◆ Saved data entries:
^^^^

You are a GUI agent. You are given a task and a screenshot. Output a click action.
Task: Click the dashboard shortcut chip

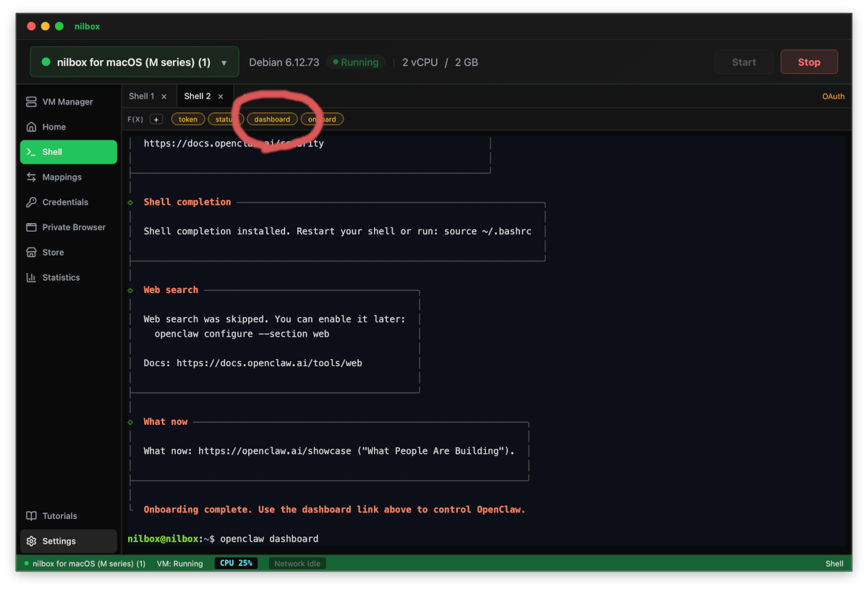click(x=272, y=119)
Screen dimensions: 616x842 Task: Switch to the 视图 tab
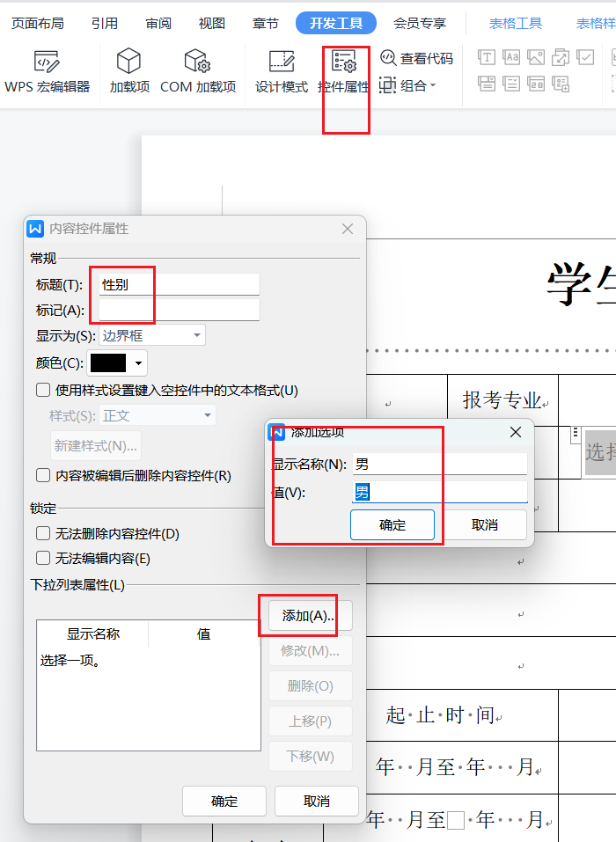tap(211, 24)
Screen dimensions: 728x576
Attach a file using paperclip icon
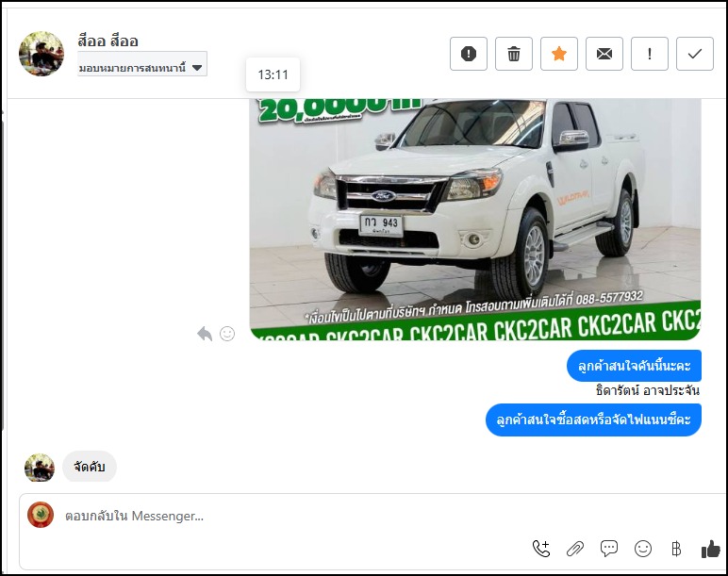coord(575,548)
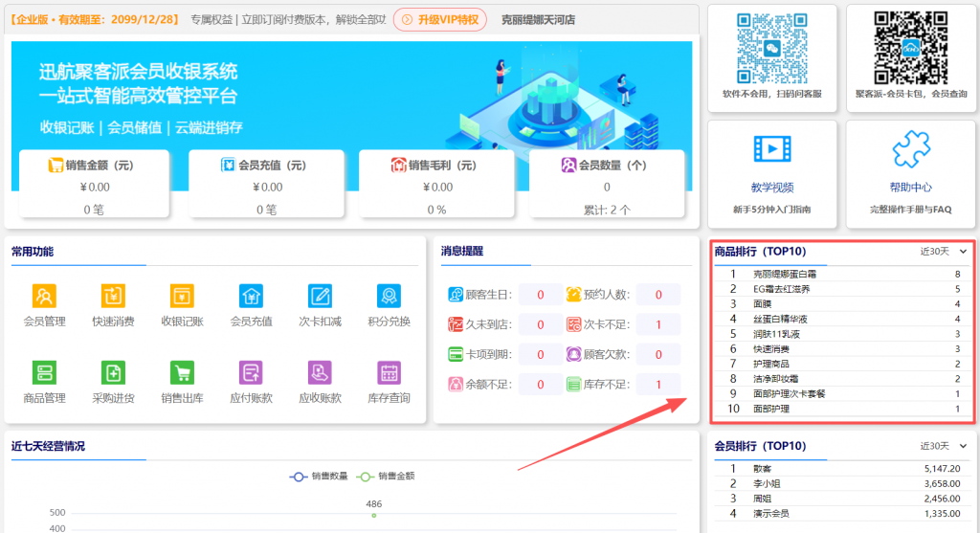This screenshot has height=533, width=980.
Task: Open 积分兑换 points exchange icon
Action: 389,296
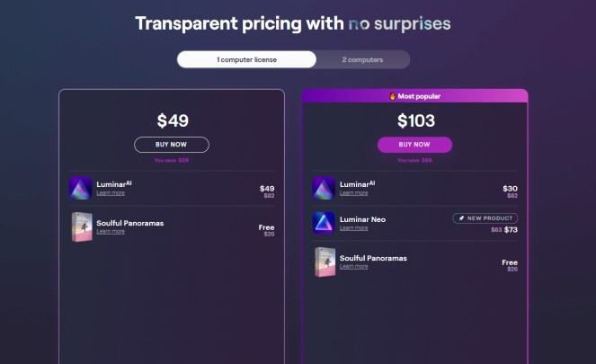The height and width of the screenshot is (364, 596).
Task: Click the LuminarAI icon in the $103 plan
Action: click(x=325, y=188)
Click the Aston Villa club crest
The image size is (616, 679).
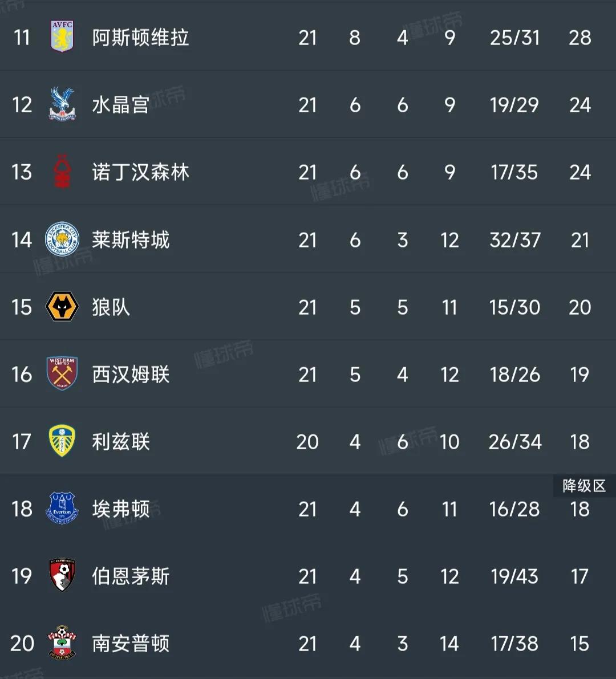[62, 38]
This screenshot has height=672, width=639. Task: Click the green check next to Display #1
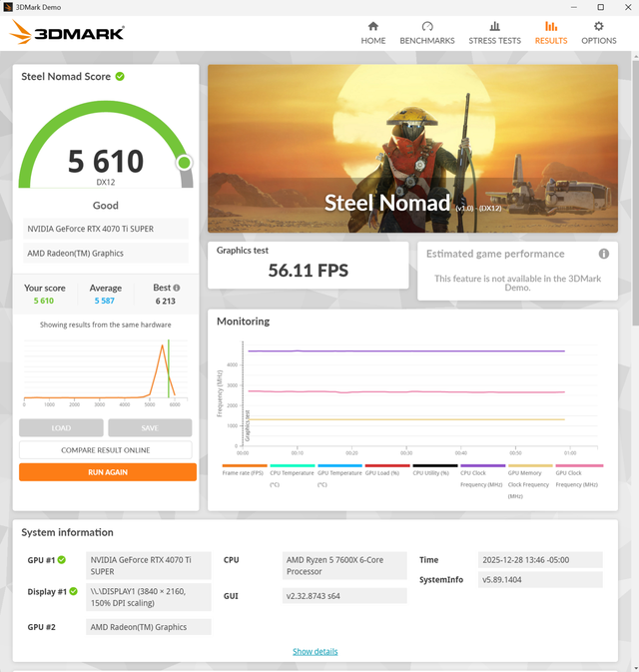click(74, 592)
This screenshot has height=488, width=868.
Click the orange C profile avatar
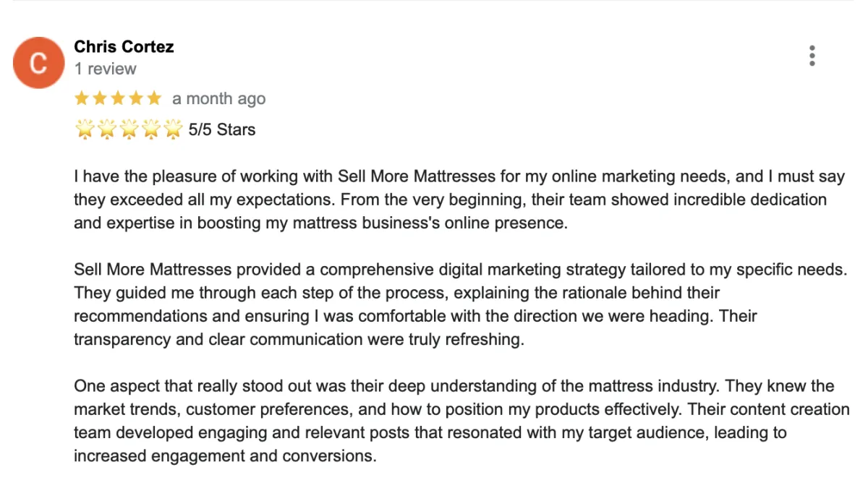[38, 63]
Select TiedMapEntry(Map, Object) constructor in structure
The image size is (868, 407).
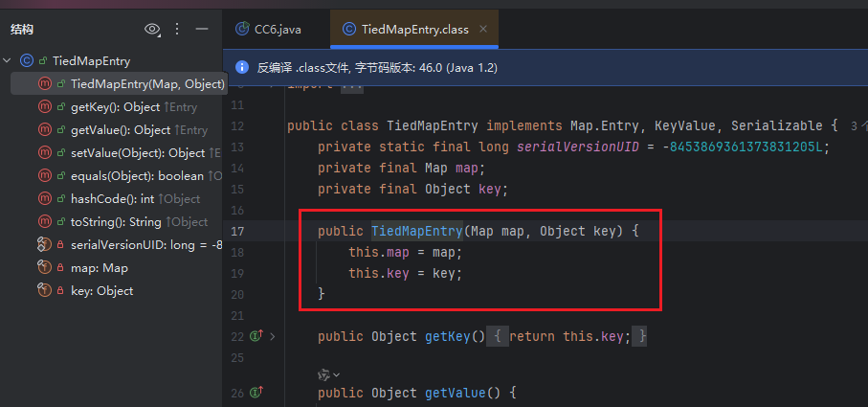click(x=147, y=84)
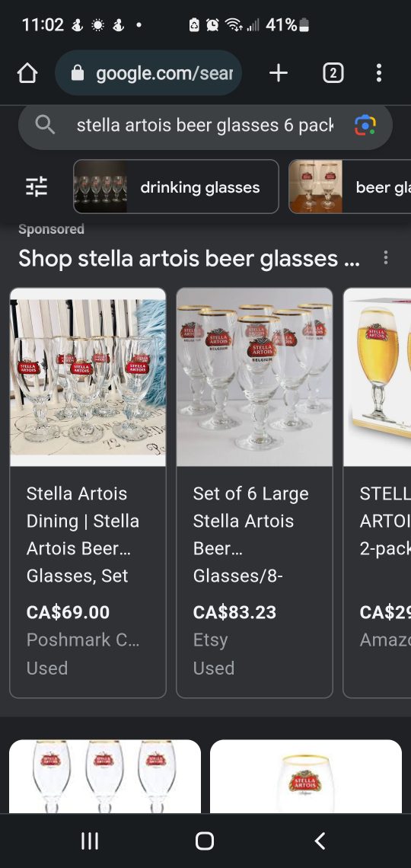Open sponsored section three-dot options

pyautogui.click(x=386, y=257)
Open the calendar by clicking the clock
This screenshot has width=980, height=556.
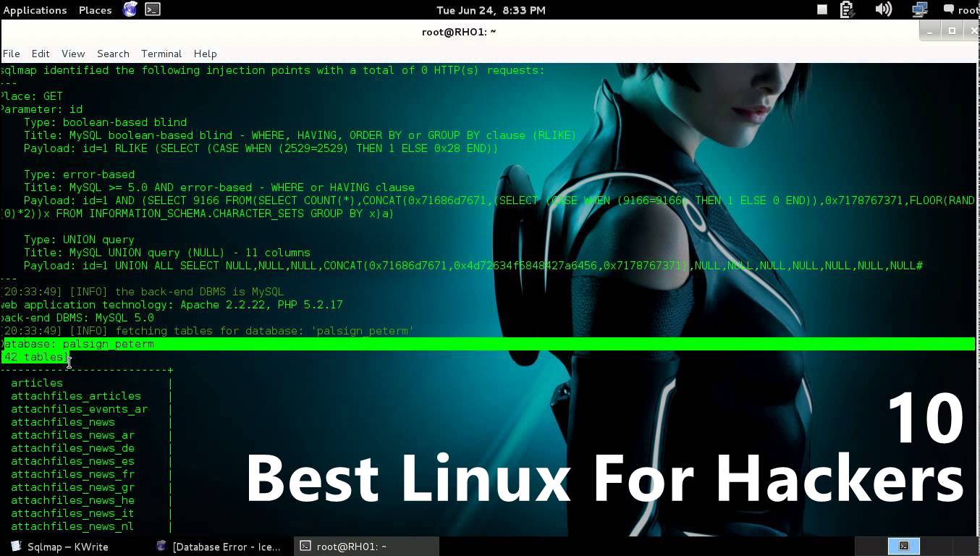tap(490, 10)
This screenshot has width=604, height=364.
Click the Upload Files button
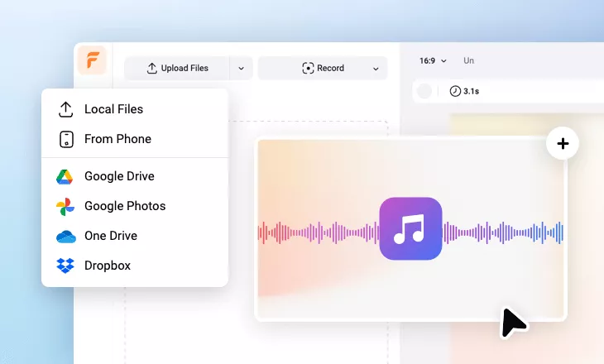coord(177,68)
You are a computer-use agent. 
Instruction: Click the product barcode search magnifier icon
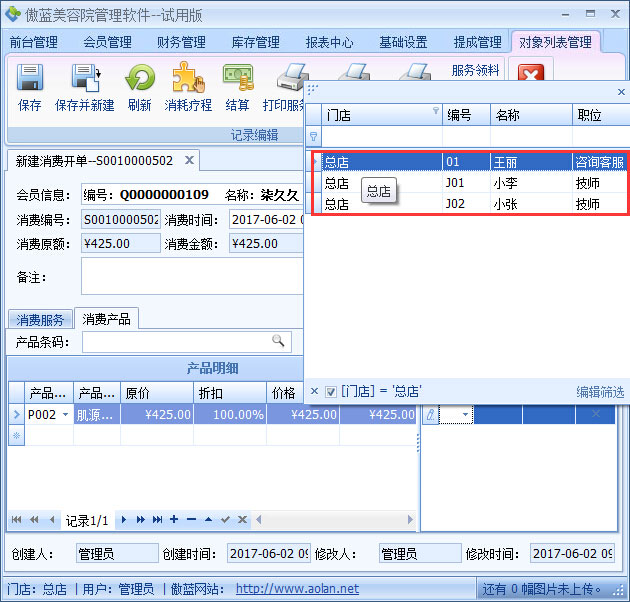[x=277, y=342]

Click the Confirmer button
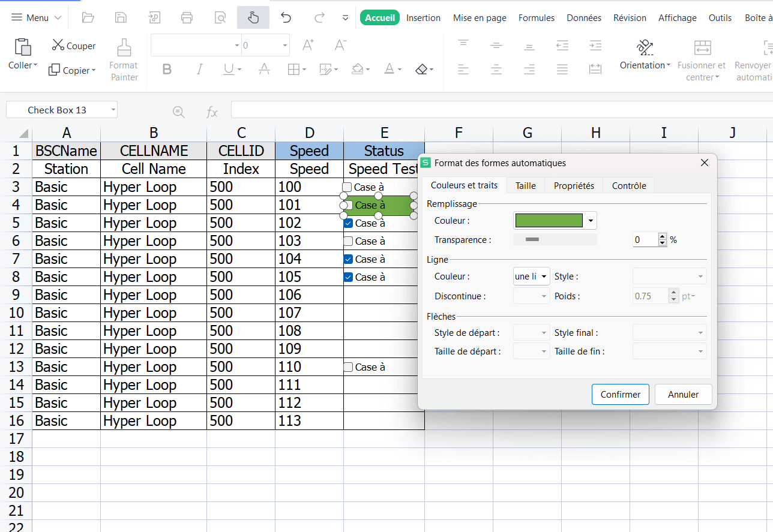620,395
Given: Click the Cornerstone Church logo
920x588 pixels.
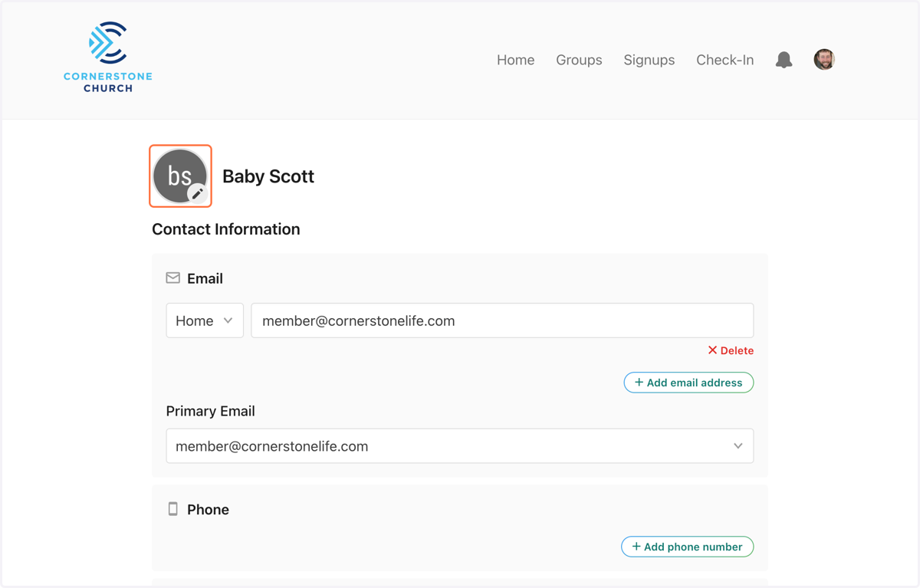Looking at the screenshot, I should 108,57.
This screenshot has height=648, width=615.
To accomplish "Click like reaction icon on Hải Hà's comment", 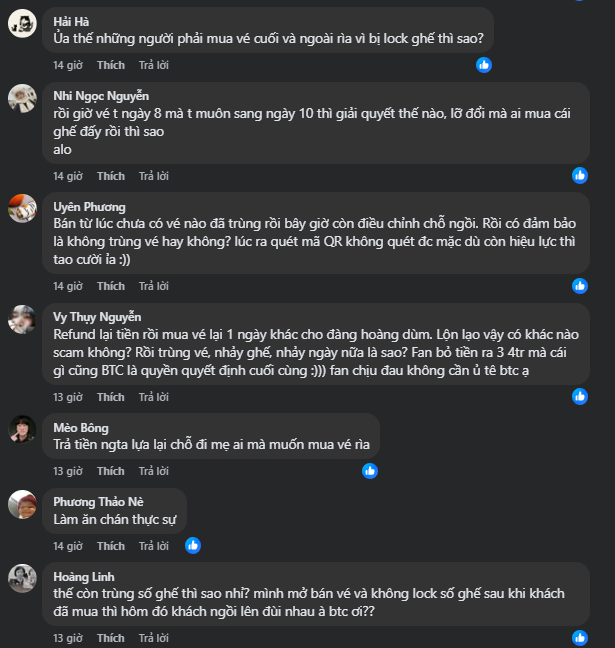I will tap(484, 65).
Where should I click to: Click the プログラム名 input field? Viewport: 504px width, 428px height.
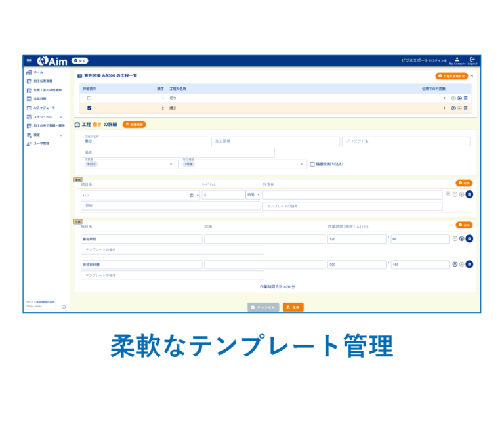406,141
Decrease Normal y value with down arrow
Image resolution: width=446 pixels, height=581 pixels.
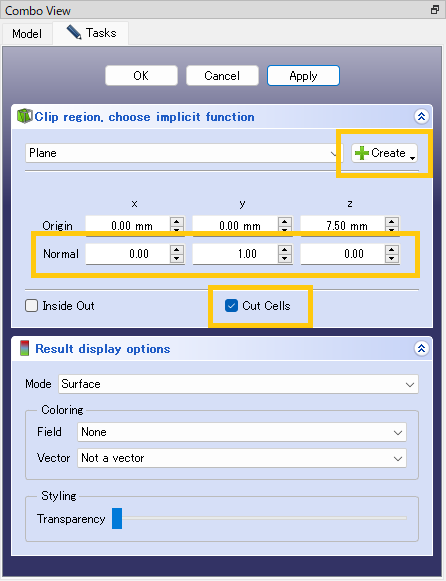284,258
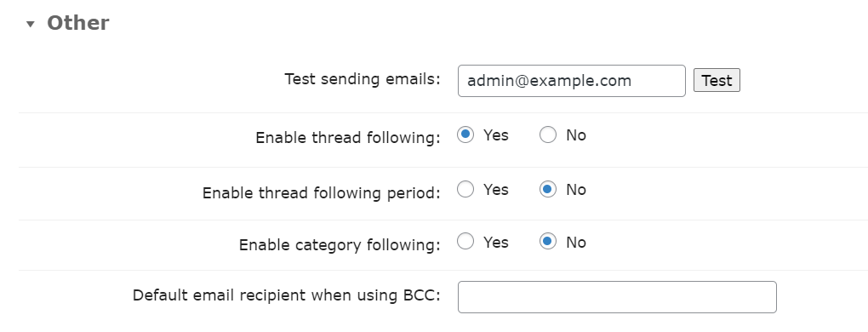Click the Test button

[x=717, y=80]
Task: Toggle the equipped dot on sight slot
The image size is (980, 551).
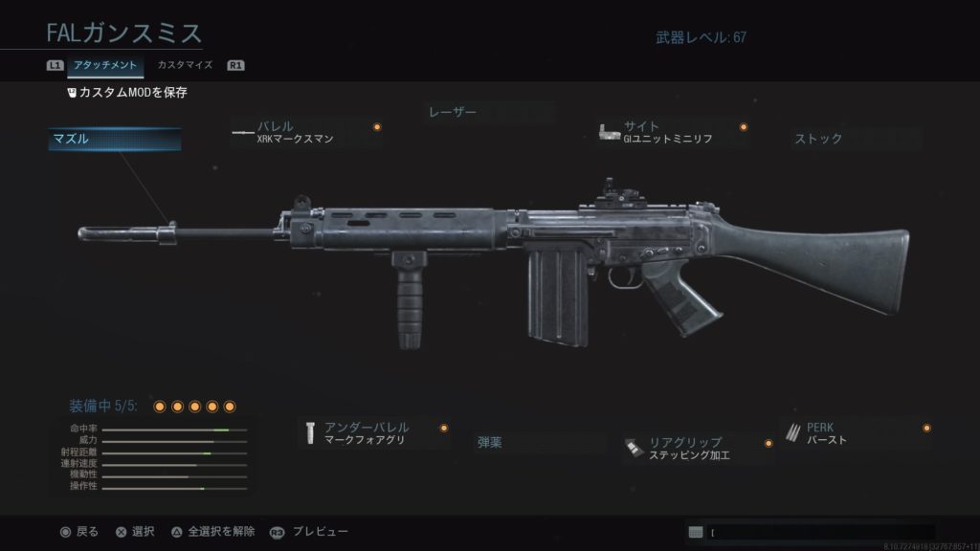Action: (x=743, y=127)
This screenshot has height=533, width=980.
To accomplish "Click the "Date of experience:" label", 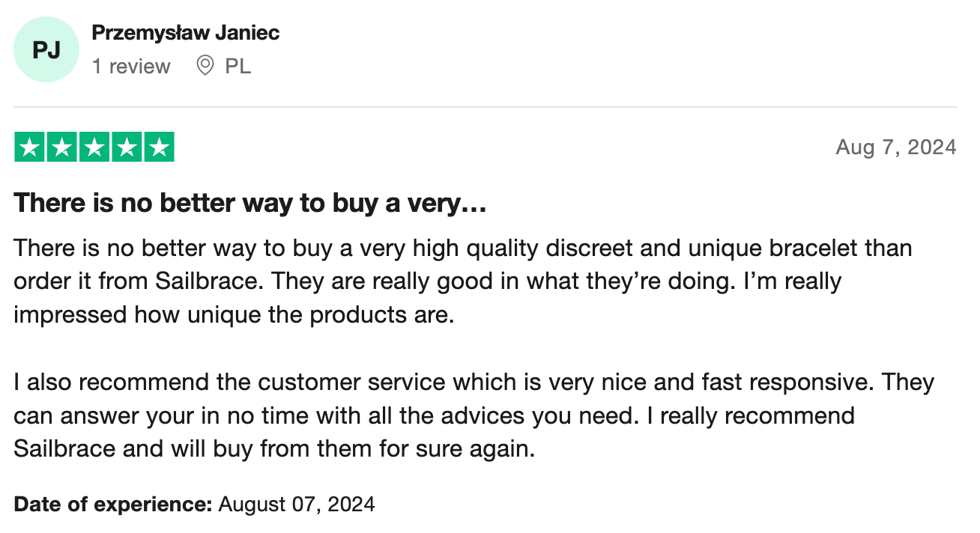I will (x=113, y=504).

^^^^

◆ Exercise brief:
Each line in the data that holds the string "agent" needs to be copied.

◆ Final answer:
You are a GUI agent. You are given a task and a screenshot. Output a click action.
You are a computer-use agent. 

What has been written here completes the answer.